Finding eigenvectors for a given matrix

[cooltowns]

Homework Statement

Finding Eigenvectors of the given matrix

Homework Equations

The matrix is
$A=\begin{pmatrix} 5.956 & -1.284\\ -1.284&0.435 \end{pmatrix}$

The Attempt at a Solution

I have found the eigenvalues to be

$\lambda _{1}=0.624001$ and $\lambda _{2}=0.150994$

and

$A-\lambda_{1} I =\begin{pmatrix} -0.2840 &-1.284 \\ -1.284 &-5.8050 \end{pmatrix}$

$A-\lambda_{2} I =\begin{pmatrix} 5.8050 &-1.284 \\ -1.284 &0.2840 \end{pmatrix}$

where A is the given matrix, I have rounded up the values slightly.

Using wolfram online I know the eigenvectors I should get are
$E_{1}(-0.9764,0.2161)$ and $E_{2}(-0.2161, 0.9764)$

However I can't seem to get them.

Could somone please show me how to get those eigenvectors

Thanks

 

[jncarter]

To get the eigenvectors of a matrix A use this equation and solve the system of equations for each eigenvector:

$(A - \lambda_{\alpha}I)E_{\alpha} = 0$​

 

[HallsofIvy]

Assuming that 0.624001 really is an eigenvalue, then there should be an infinite number of values of x and y such that
$$\begin{bmatrix}5.956 & -1.284 \\ -1.284 & 0.435\end{bmatrix}\begin{bmatrix}x \\ y\end{bmatrix}= \begin{bmatrix} 0.624001x \\ 0.624001 y\end{bmatrix}$$
which is the same as the pair of equations
5.956x- 1.284y= 0.624001x and -1.284x+ 0.435y= 0.624001y.
Solve either of those for y= ax and take, say, x=1 to get an eigenvector.

 

[lurflurf]

^It is not
The eigenvalues are approximately 6.24058 and 0.151.
Probably a decimal shift to blame.

 

[SeannyBoi71]

To get the eigenvectors of a matrix A use this equation and solve the system of equations for each eigenvector:

$(A - \lambda_{\alpha}I)E_{\alpha} = 0$​

Actually shouldn't that be det(A-λI)? Then he should find the roots of that characteristic polynomial and then proceed to find the bases for the Nullspace of those eigenvalues. Each basis should be the eigenvector for whatever eigenvalue you used.

 

[Mark44]

To get the eigenvectors of a matrix A use this equation and solve the system of equations for each eigenvector:

$(A - \lambda_{\alpha}I)E_{\alpha} = 0$​

Actually shouldn't that be det(A-λI)?

No, what jncarter wrote was correct. The equation above is a matrix equation, and 0 on the right side is a vector.
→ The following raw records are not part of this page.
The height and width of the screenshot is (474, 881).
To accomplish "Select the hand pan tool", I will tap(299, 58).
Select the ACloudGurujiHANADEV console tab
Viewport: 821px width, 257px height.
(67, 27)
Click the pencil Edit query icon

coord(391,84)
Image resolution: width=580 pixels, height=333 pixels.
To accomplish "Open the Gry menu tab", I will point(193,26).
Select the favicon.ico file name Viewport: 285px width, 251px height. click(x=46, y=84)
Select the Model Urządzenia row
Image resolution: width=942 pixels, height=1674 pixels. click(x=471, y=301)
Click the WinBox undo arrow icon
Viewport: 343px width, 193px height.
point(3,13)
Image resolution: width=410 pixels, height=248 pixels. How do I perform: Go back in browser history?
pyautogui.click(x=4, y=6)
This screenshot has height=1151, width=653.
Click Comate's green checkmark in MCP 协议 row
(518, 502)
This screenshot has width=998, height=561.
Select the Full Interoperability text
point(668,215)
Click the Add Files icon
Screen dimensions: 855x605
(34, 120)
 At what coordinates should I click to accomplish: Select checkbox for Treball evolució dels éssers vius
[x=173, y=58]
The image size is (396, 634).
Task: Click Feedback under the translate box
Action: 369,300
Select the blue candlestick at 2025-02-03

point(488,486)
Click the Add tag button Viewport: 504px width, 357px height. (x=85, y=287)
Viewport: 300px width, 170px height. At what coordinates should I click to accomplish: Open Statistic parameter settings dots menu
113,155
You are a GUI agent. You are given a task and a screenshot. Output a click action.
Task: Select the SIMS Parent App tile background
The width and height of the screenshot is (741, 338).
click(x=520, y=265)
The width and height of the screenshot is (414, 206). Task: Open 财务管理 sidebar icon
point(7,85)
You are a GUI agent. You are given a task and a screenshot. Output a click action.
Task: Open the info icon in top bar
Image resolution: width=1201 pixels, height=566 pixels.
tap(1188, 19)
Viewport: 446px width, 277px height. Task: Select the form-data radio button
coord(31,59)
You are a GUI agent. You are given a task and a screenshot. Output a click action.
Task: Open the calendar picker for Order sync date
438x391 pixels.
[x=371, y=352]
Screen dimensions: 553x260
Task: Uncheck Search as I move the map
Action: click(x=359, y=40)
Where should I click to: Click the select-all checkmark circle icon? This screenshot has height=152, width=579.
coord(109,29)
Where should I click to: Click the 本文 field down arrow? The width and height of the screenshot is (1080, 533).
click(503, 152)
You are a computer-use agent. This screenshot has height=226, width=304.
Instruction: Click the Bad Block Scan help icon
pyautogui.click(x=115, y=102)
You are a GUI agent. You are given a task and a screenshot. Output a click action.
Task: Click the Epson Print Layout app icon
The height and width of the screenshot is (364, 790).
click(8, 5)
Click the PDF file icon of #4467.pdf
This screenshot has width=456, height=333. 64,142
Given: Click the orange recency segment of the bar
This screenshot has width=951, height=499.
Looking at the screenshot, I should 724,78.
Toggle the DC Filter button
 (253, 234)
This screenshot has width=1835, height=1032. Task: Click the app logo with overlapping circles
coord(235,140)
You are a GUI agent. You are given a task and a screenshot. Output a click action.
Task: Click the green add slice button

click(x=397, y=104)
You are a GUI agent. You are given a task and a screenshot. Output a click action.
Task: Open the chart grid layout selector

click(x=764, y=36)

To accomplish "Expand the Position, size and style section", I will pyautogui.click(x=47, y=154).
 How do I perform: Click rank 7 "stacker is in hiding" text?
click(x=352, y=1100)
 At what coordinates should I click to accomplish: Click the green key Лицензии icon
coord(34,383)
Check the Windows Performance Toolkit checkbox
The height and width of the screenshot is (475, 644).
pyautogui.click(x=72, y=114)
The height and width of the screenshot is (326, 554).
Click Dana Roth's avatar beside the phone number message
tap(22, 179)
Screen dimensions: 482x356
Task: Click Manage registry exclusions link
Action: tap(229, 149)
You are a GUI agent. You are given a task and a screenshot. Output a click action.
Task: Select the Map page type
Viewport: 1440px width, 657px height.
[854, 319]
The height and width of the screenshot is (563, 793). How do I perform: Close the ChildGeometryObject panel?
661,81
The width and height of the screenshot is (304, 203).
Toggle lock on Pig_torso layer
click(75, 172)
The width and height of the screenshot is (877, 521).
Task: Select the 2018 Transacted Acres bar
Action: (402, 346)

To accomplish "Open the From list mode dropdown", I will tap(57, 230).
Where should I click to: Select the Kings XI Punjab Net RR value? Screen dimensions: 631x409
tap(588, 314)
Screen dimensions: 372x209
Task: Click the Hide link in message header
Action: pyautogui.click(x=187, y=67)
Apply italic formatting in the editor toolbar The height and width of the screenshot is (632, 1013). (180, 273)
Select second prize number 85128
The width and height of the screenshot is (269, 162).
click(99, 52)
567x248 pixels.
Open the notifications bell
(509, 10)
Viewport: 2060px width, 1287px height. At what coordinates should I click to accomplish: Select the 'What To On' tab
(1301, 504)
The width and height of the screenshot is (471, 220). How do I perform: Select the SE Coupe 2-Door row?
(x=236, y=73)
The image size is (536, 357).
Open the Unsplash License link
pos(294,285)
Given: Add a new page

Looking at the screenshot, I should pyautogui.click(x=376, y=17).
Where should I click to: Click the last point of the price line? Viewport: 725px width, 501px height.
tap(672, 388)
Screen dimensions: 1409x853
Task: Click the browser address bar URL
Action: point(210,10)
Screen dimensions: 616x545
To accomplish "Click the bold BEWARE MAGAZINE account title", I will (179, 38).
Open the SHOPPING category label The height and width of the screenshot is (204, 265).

The equation above implies the equation you show with the determinant. The idea is that if Mx = 0, where M is a square matrix and x is an n-vector, then |M| = 0.

Then he should find the roots of that characteristic polynomial and then proceed to find the bases for the Nullspace of those eigenvalues. Each basis should be the eigenvector for whatever eigenvalue you used.

 

[SeannyBoi71]

My bad, just never seen that notation before. Learn something new every day, hope I didn't confuse OP. Thanks for clarification.